Cryostat sections of YS explants, prepared as described above, are incubated first with 0.3% H2O2 to block endogenous peroxydase activity, then in PBS, 10% fetal calf serum (2 hours at room temperature) to prevent non specific antibody binding. Samples are incubated with purified Rat anti-Mouse CD31 (clone MEC13.3, Pharmingen) overnight at 4°C, followed by incubation with biotinylated-Goat anti-Rat (DAKO), as secondary antibody for 1 hour at room temperature and Streptavidine-horseradish peroxydase complex (VECTOR) for 30 Min. at 37°. Peroxydase activity is revealed by exposure to its diaminobenzidine substrate. Sections are mounted in Glycergel (DAKO) and photographed using DIC optics.
6-Microscopy and photography
Samples are observed either on a Fluorescence-equipped Olympus SZX12 stereomicroscope (wholemount in situ hybridized or electroporated YS) or on a Zeiss Axioplan microscope (YS-explants sections). Images are acquired respectively with the DP50 Olympus digital camera (Analysis software) or Zeiss AxioCam MRc (Axiovision 4.3 software).
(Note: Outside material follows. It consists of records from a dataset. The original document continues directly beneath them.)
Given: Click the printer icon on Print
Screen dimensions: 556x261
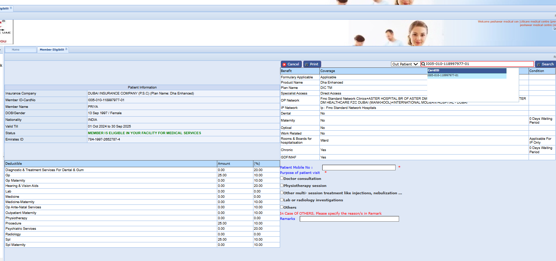Looking at the screenshot, I should click(306, 65).
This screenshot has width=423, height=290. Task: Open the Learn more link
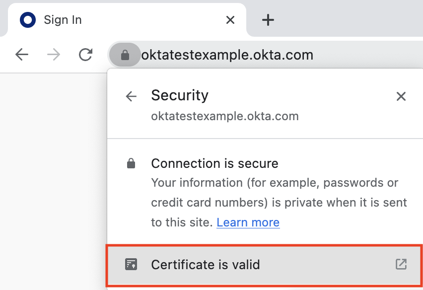click(248, 222)
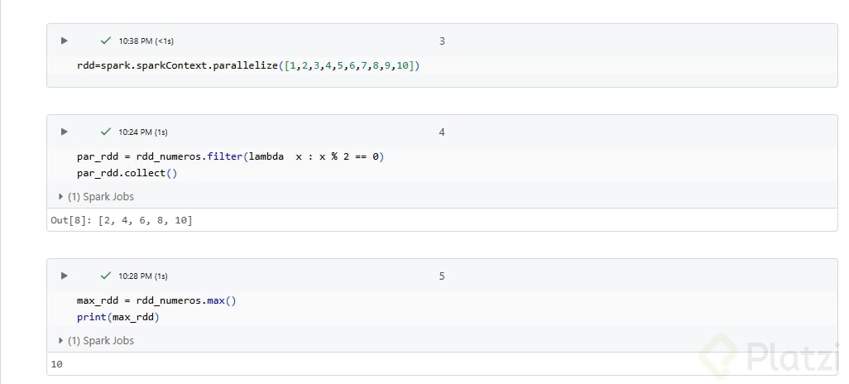
Task: Run the cell with the filter lambda code
Action: (x=65, y=132)
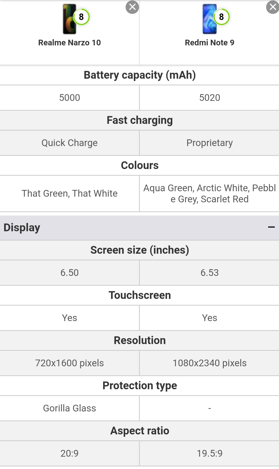Viewport: 279px width, 469px height.
Task: Select the Display section header
Action: (140, 228)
Images are further processed with the Adobe Photoshop CS software.
7-Analysis of hematopoietic cell production
Culture on OP9 stromal layer
Cells are seeded on OP9 stromal cells (from S.-I. Nishikawa and T. Nakano, Riken Center for Developmental Biology, Kobe, Japan), in "Complemented OptiMEM medium", further supplemented with Flt3-ligand, Stem Cell Factor and EPO, and cultured as described in . At various culture time points, cells are analysed by flow cytometry or submitted to clonogenic assays.
Cells recovered after 1 or 4 days from the culture on OP9 stroma, are assayed for the presence of colony-forming units, by seeding 3000 cells per 30 mm culture dish, in triplicate, in 1 ml methylcellulose medium (M3234; Stem Cell Technologies, Vancouver, BC, Canada) supplemented with cytokines (50 ng/ml Stem Cell Factor, 10 ng/ml Il-3, 10 ng/ml Il-6, 3 U/ml EPO and 10 ng/ml TPO). After 3 to 7 days at 37°C, colonies are scored based on their morphology on an inverted microscope.
Flow Cytometry Analyses and cell sorting
Cells are analyzed on a FACS Sort (Becton-Dickinson) as previously described , and FACS data are analyzed with CellQuestPro software (Becton-Dickinson).
The following antibodies (all from Pharmingen) are used to reveal the presence of lineage-specific surface markers: CD45 (Clone 30-F11), CD31 (Clone MEC 13.3) and Mac-1 (Clone M1/70) for myeloid cells, Ter119 (Clone Ly-76) for erythrocytes. Cell sorting was performed with a FACS Diva cell sorter (Becton-Dickinson).